─── EXTRACT TO READ
Breached may act as an independent business or controller when it operates the public site and receives intake submissions. Breached may also act as a service provider, contractor, or processor when it handles data on behalf of a partner law firm or case team under written instructions.

Processing purposes

  • Receive, validate, deduplicate, and store intake submissions.
  • Route submissions to attorneys, law firms, vendors, or case teams for evaluation only when the submitter gives separate sharing consent and the intake state identifies an assigned case team or named participating firms selected for future evaluation of the same matter.
  • Maintain notification-only submissions when no attorney or law firm is currently investigating through Breached.
  • Maintain consent, security, audit, opt-out, and compliance records.
  • Operate, secure, debug, and improve breach pages, intake forms, and support workflows.

Instructions and limits

  • Breached processes intake data only for the purposes described in the public policies, the intake consent, or written partner instructions.
  • Breached does not sell intake data or share it for cross-context behavioral advertising.
──────
_CHECK YOUR UNDERSTANDING_
A) Quote the data-processing policy word for word, between "Processing purposes" and "written partner instructions.", inclusive.
B) Write what comes next in the data-processing policy, picking up after its final sentence.
─── LISTED RECORDS
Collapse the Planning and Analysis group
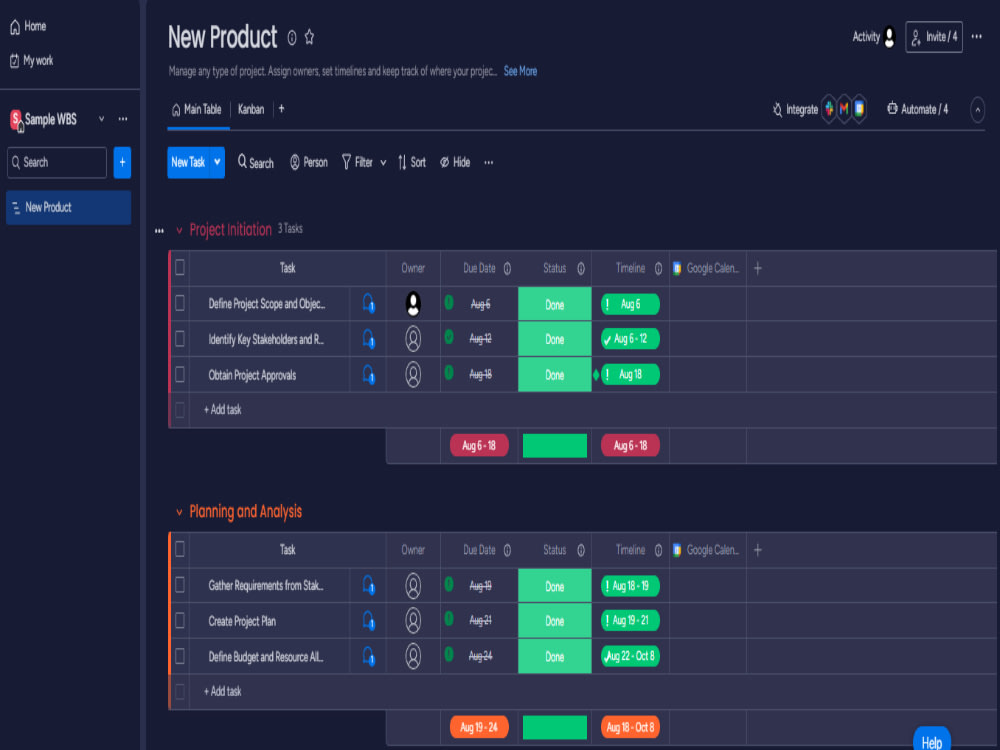1000x750 pixels. click(179, 511)
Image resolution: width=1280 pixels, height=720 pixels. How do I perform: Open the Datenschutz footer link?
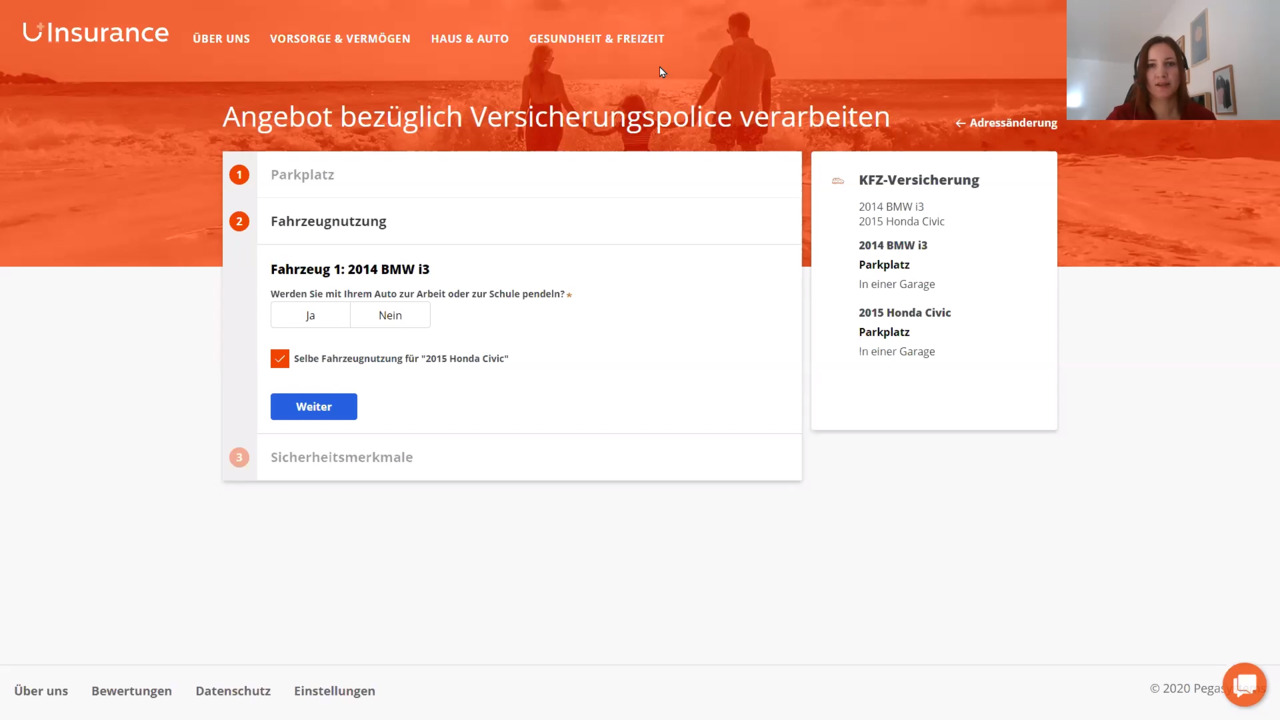[233, 691]
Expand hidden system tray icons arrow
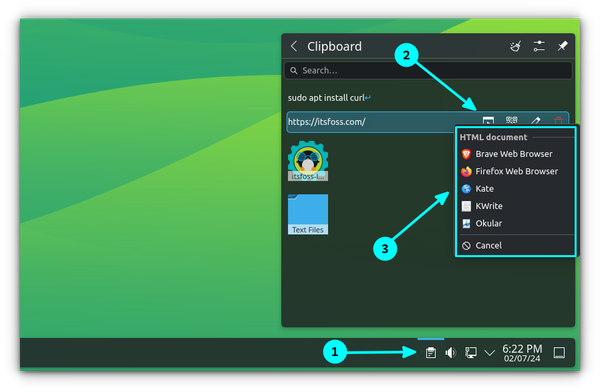 point(490,353)
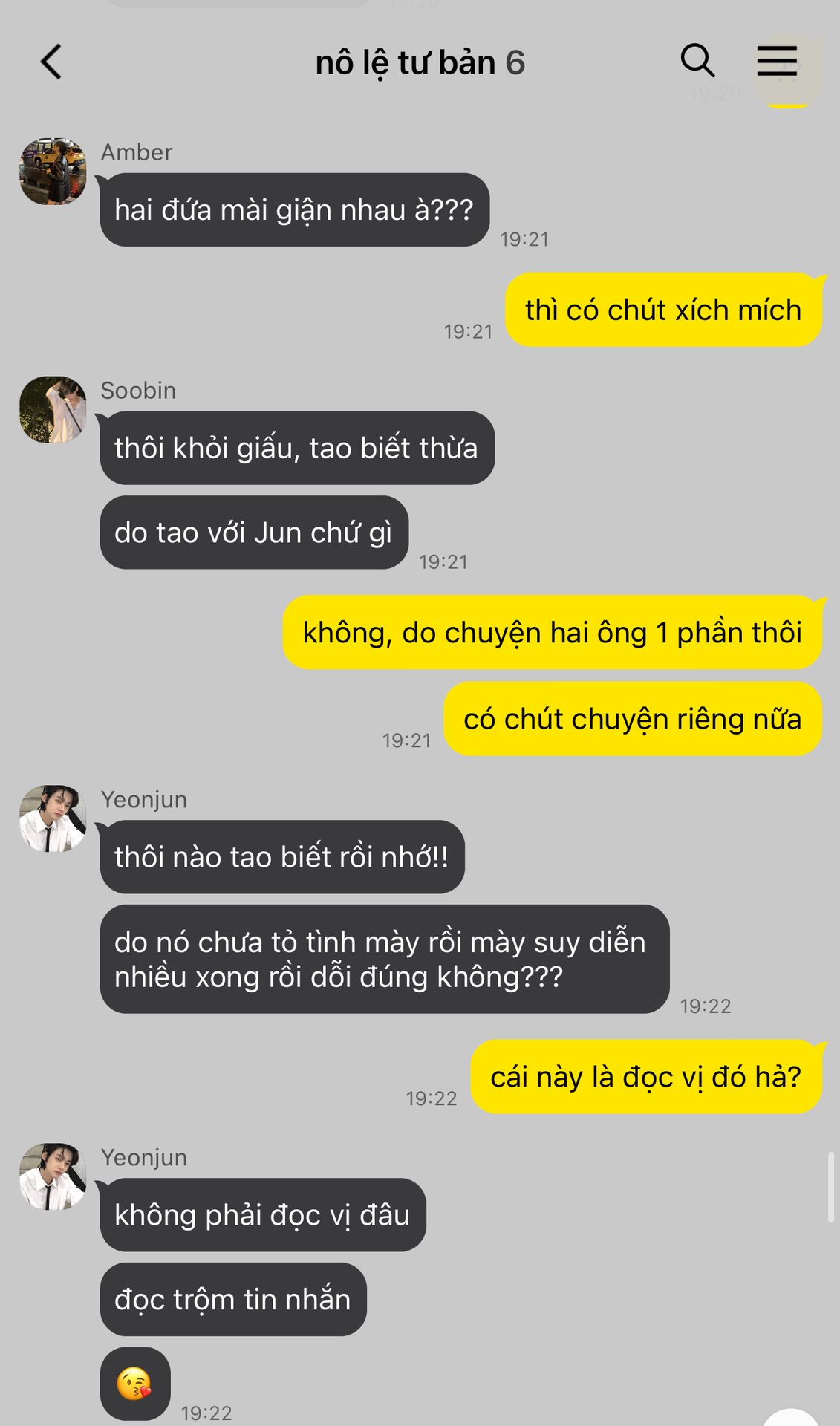Select Amber's sender name label
Screen dimensions: 840x1426
tap(137, 152)
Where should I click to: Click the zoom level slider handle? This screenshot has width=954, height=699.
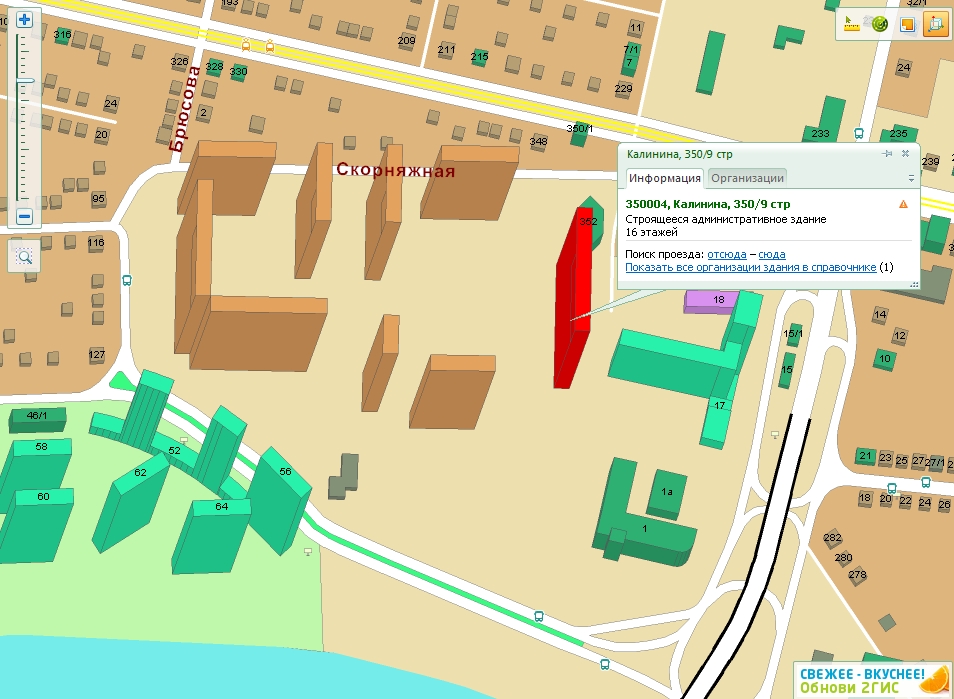click(x=25, y=81)
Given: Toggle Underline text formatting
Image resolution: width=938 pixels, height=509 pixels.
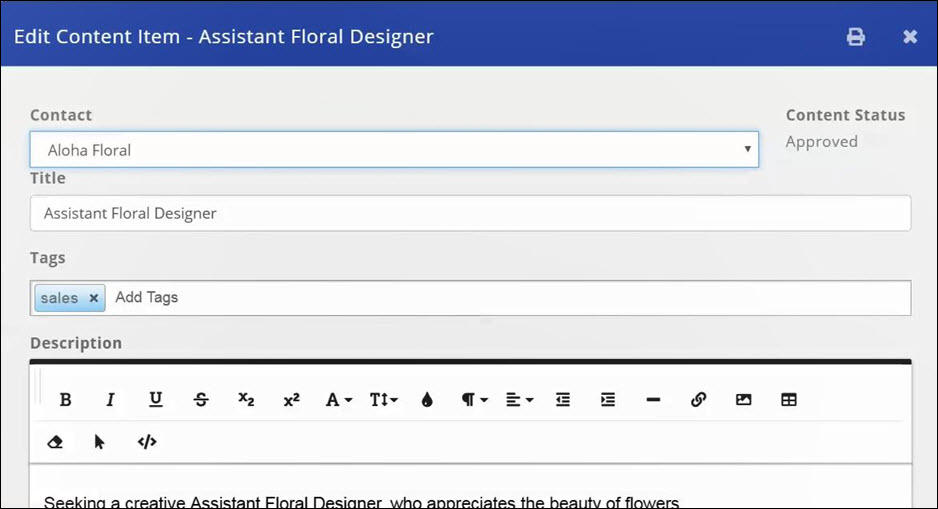Looking at the screenshot, I should pos(156,400).
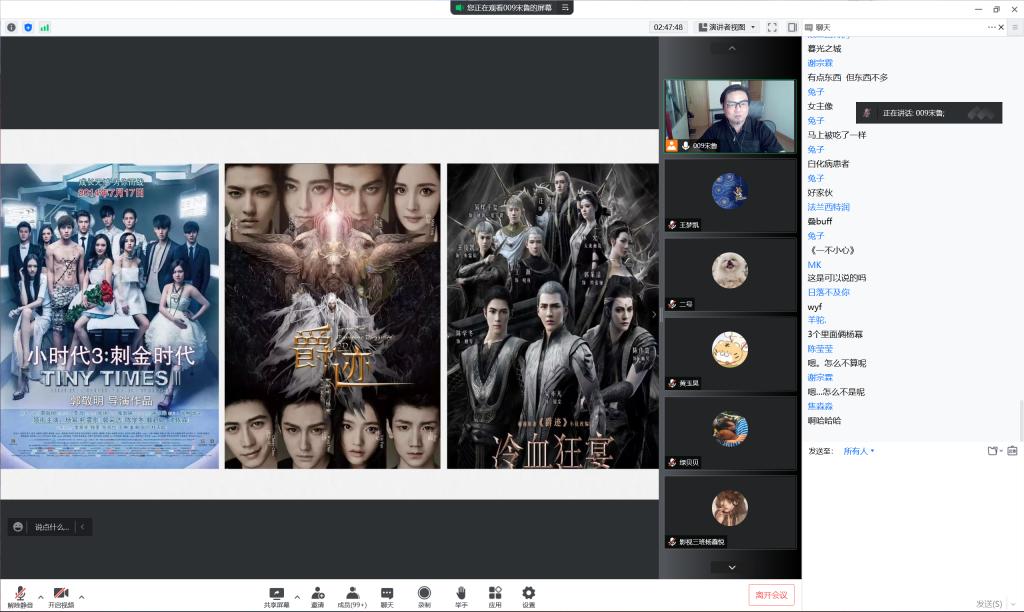Screen dimensions: 1024x612
Task: Open the 应用 (Apps) panel
Action: [x=495, y=597]
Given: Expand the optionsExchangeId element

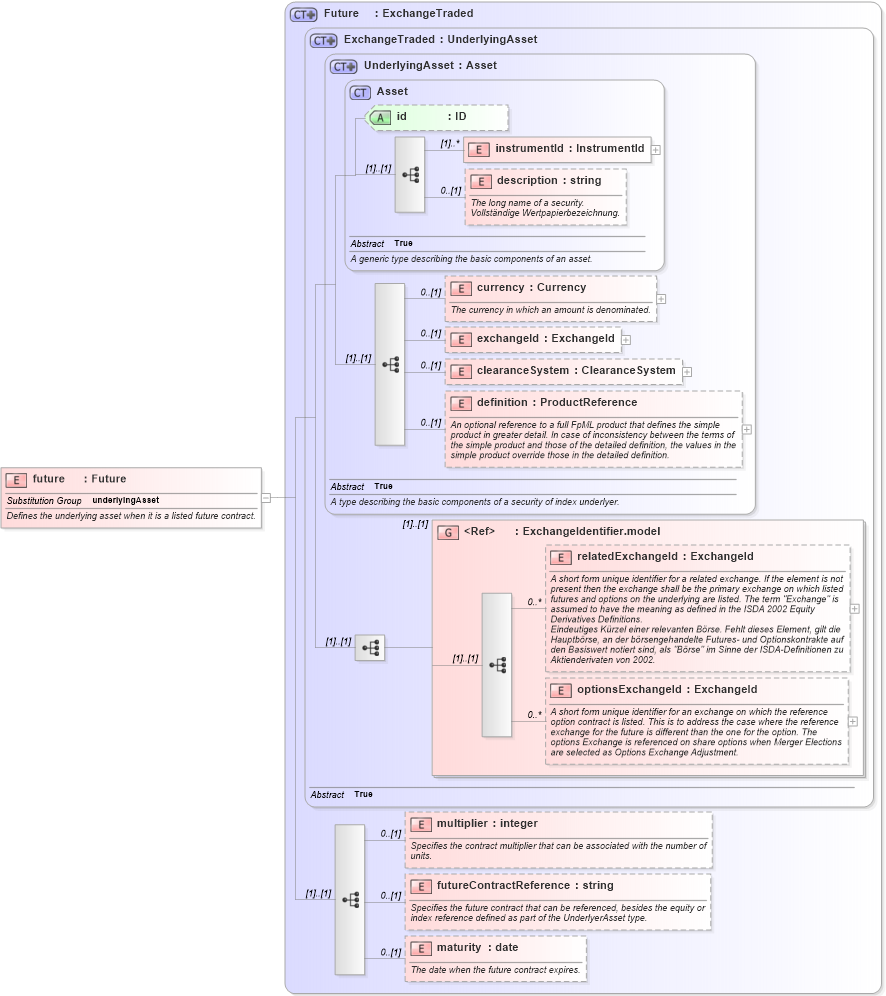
──────
_TASK-BY-TASK ANSWERS_
A)
Processing purposes

  • Receive, validate, deduplicate, and store intake submissions.
  • Route submissions to attorneys, law firms, vendors, or case teams for evaluation only when the submitter gives separate sharing consent and the intake state identifies an assigned case team or named participating firms selected for future evaluation of the same matter.
  • Maintain notification-only submissions when no attorney or law firm is currently investigating through Breached.
  • Maintain consent, security, audit, opt-out, and compliance records.
  • Operate, secure, debug, and improve breach pages, intake forms, and support workflows.

Instructions and limits

  • Breached processes intake data only for the purposes described in the public policies, the intake consent, or written partner instructions.

B)
  • Partner firms and vendors may use intake data only for case evaluation, conflict checks, follow-up, administration, legal compliance, security, and other approved case-workflow purposes.
  • If written partner instructions conflict with law, Breached may pause processing until the conflict is resolved.

Sensitive information

Please do not put Social Security numbers, full dates of birth, government IDs, account passwords, payment card numbers, medical details, biometric details, genetic details, reproductive-health details, or raw breach files in a public intake form. If a case team later needs sensitive details, collection will happen through a secure attorney-controlled process.

Service providers and subprocessors

  • Breached may use hosting, database, email, analytics, security, AI, document, and support vendors to operate the service.
  • Vendors are expected to be bound by written terms that restrict use of personal information, require reasonable safeguards, and support deletion or return when appropriate.
  • Partner law firms and downstream case vendors receive only the data needed for the relevant matter.
  • Breached reviews material vendor changes for privacy, security, and attorney-advertising impact.

Security measures

  • Use access controls, least-privilege permissions, transport encryption, audit logging, rate limiting, and incident-response procedures appropriate for intake data.
  • Limit access to people who need the data for operations, security, support, or case-routing workflows.
  • Review vendors and partner integrations before sharing intake data with them.
  • Keep consent records and policy versions tied to each submission so the processing basis can be proven later.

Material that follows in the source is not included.